I suppose what would be nice is a pension calculator..input your age, income, current pension value and expected annual return (could be varied), and see the value of a prepayment.

Anyone know if one of these exists?

Thanks, Sparko
 
I cannot claim to be a subject matter expect on this this. But in my opinion I think it depends on what tax bracket you are in.

In my opinion if you are in the 42% tax bracked it makes sense to put that money towards a pension as you get tax relief on your pension. Also the more you put in younger the larger the pension fund you will have in later years.

You will save money by overpaying your mortgage but it means you will have to put more into your pension later. If it was me I think that I would be fairly aggressive with getting my pension started and then if more money starts to come in put that against the mortgage. Suppose my thinking on this is that you give your pension the opportunity to grow by starting it earlier.

Make sure of course that you have to most competative mortgage deal. If you can get a better deal, overpay what you have saved by switching.
 
Don't forget the tax relief is lost if you don't use it.
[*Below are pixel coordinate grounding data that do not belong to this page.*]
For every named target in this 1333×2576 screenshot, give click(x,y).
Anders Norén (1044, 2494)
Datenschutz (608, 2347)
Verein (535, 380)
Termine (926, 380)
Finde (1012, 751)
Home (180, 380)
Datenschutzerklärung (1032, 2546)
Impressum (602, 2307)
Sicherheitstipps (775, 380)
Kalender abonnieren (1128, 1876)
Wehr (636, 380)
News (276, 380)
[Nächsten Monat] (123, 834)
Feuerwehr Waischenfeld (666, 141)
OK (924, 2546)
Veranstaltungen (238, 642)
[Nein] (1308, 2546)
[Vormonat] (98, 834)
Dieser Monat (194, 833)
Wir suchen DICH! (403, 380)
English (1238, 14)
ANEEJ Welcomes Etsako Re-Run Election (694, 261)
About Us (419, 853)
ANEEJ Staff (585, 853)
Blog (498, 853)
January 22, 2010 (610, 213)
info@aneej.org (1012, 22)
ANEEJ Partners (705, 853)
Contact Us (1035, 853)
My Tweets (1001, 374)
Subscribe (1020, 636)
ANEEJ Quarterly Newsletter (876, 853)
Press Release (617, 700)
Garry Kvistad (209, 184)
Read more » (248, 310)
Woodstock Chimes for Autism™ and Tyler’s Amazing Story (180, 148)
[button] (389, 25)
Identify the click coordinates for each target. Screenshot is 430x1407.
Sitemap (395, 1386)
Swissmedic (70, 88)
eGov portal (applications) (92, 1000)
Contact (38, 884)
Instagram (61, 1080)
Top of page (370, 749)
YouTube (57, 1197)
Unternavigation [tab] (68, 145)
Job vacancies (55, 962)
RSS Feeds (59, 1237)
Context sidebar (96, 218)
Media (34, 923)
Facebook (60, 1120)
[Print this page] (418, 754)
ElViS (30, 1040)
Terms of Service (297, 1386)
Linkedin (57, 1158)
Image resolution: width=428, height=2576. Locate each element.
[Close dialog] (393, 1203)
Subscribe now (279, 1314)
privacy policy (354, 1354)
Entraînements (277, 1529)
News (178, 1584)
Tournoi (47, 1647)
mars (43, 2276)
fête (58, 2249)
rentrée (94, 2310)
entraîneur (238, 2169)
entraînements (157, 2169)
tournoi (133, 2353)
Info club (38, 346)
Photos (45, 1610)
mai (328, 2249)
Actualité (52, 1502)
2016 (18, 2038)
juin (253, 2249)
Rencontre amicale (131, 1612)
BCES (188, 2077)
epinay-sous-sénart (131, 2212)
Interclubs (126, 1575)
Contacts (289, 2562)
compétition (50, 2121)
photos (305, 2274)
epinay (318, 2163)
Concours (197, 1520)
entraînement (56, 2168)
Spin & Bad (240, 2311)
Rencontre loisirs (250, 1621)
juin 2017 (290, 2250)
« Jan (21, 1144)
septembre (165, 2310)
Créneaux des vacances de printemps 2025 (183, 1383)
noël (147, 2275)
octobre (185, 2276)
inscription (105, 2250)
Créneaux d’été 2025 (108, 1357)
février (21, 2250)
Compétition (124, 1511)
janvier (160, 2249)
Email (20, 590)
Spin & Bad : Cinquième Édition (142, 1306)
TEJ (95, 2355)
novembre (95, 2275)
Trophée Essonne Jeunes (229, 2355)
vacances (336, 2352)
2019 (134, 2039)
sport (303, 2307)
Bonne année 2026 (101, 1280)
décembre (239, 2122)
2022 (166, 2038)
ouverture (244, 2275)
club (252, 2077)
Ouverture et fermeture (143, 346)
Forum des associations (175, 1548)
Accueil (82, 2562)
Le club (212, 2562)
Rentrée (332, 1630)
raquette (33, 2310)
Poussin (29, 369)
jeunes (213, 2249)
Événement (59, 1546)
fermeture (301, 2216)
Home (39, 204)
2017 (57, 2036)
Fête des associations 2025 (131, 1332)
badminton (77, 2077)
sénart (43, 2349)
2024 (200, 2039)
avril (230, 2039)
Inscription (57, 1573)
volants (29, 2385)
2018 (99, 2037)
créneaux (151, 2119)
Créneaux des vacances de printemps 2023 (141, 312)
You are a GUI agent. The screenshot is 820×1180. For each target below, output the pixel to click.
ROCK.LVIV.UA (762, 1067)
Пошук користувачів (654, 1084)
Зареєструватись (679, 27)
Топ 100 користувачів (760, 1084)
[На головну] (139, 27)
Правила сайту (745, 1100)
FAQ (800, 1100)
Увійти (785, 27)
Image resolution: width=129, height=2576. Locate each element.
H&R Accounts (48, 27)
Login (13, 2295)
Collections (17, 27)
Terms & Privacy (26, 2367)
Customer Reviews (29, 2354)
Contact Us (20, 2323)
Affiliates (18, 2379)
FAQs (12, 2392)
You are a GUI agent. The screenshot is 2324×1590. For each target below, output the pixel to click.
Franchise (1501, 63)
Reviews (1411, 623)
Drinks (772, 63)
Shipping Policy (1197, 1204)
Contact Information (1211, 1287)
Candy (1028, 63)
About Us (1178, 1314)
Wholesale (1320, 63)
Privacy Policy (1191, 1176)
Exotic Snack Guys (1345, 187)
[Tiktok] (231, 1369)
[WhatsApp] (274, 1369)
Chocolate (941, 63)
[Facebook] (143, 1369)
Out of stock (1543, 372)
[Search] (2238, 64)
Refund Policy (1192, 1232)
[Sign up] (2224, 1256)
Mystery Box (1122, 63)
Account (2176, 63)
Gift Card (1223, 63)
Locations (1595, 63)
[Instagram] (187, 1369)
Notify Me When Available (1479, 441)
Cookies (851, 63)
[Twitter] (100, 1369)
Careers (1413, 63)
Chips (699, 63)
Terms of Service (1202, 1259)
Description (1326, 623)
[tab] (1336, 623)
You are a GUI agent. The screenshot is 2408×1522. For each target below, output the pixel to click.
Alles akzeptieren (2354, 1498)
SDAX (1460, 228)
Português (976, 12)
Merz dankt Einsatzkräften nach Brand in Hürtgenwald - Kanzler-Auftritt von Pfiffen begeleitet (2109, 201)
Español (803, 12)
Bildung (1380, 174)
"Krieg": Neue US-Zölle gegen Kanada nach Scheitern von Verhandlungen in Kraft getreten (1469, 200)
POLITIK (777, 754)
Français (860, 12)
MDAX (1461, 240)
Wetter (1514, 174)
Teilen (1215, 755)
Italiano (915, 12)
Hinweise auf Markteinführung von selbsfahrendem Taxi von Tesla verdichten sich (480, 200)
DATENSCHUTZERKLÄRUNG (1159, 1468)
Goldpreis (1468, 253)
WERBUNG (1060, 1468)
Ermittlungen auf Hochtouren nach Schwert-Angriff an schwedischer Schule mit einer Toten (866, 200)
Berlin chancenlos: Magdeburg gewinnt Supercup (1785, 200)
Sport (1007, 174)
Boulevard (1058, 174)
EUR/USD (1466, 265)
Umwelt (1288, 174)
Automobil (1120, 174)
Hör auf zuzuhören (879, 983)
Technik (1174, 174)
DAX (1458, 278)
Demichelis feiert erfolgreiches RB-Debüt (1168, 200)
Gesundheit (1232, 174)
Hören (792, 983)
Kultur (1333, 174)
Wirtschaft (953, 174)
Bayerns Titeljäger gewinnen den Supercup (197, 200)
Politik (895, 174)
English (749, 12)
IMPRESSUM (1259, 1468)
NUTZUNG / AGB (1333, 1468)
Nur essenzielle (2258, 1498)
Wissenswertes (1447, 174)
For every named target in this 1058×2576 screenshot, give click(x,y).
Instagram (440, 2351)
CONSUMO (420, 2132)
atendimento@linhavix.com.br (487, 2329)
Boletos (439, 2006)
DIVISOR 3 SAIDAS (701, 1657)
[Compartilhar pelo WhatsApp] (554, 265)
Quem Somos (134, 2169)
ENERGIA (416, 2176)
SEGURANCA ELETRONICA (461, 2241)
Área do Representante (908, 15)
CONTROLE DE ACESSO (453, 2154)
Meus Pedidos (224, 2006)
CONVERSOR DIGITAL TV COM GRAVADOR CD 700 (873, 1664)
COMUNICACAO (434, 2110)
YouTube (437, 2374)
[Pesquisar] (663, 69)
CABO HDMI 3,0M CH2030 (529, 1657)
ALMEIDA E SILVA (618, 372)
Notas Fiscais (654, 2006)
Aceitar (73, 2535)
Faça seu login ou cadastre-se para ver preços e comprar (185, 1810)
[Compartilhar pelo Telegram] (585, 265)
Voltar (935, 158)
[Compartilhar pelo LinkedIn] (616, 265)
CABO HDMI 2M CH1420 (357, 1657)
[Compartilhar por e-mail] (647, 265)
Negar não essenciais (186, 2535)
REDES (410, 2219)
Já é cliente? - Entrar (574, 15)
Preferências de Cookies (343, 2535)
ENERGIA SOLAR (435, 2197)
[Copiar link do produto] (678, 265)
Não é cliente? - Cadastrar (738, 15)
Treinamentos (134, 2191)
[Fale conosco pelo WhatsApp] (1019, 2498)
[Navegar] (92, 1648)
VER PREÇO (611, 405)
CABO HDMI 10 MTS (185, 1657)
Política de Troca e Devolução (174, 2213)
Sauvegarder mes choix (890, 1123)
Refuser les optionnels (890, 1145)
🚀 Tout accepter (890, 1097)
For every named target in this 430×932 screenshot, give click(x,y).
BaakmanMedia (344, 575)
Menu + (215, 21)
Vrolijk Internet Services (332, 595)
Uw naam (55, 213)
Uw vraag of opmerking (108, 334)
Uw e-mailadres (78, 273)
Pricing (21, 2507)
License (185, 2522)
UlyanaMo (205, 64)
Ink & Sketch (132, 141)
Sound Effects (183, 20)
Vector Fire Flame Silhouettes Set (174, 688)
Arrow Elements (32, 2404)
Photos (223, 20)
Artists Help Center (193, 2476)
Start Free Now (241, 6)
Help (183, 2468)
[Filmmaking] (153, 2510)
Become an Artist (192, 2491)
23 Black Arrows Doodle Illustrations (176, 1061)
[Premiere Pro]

I would say that all higher rate income tax payers, should fully use their tax relief (at the higher rate) every year, before overpaying the mortgage.
I disagree. Even after tax relief each €1 in mortgage interest is costing you €0.80 so if you can avoid this cost altogether then you are better off. There is no point in being in debt just to avail of mortgage interest tax relief.
 
Sorry! My mistake. :eek: And of course you get PRSI/health levy relief as well (e.g. a possible 41% + 4% + 2%). But I have seen others recommending that people stay in debt purely to avail of owner occupier mortgage interest relief which I find daft.
 
Sorry to join this thread late.

For the OP I think the pension option looks preferable. 33 years of age and no pension provision is not a healthy position to be in. Frankly, it points to the odd situation whereby the State has been urging people to take out pensions while operating the SSIA scheme - which provided 25% tax relief to higher rate payers who could have been getting 42% + PRSI relief. I have no doubt that tens of thousands of people have postponed taking out pensions due to this mediocre scheme. Of course, if they now feed their SSIA pot into a personal pension they'll do okay - (even if they have missed the last couple of years which have been good for pension investment returns)....my fear is that very few people will take this course of action.

What about people who have pension plans up and running to a level that should (at current contribution levels) provide a comfortable retirement? What should they do with their SSIA €3,000pa? A couple of thoughts:

1) If you're a higher rate taxpayer now and think that you're not likely to be in retirement, beefing up your pension may be a smart move.

2) If you think you'll pay tax at the marginal rate in retirement you're really only deferring tax if you're a higher rate payer now.

3) If you're a lower rate payer now but reckon you might be a higher rate payer in retirement you should consider waiting until your income rises enough to take you into the marginal rate before seriously funding your pension.

4) Mortgage pre-payments aren't tax advantageous but have the potential to be really life changing. Imagine what you could do if you got your mortgage paid off a decade early. Or it might enable you to trade up one last time to a house you might never have aspired to otherwise. Or, of course, it might allow you to retire early...albeit with a reduced pension 'cos you used all your spare income to pay off your mortgage.

Maybe Clubman's right - do both!
 
Thanks for the advice, all. My instinct now is to put most into the pension, but take a chip off the mortgage too for some medium-term gratification!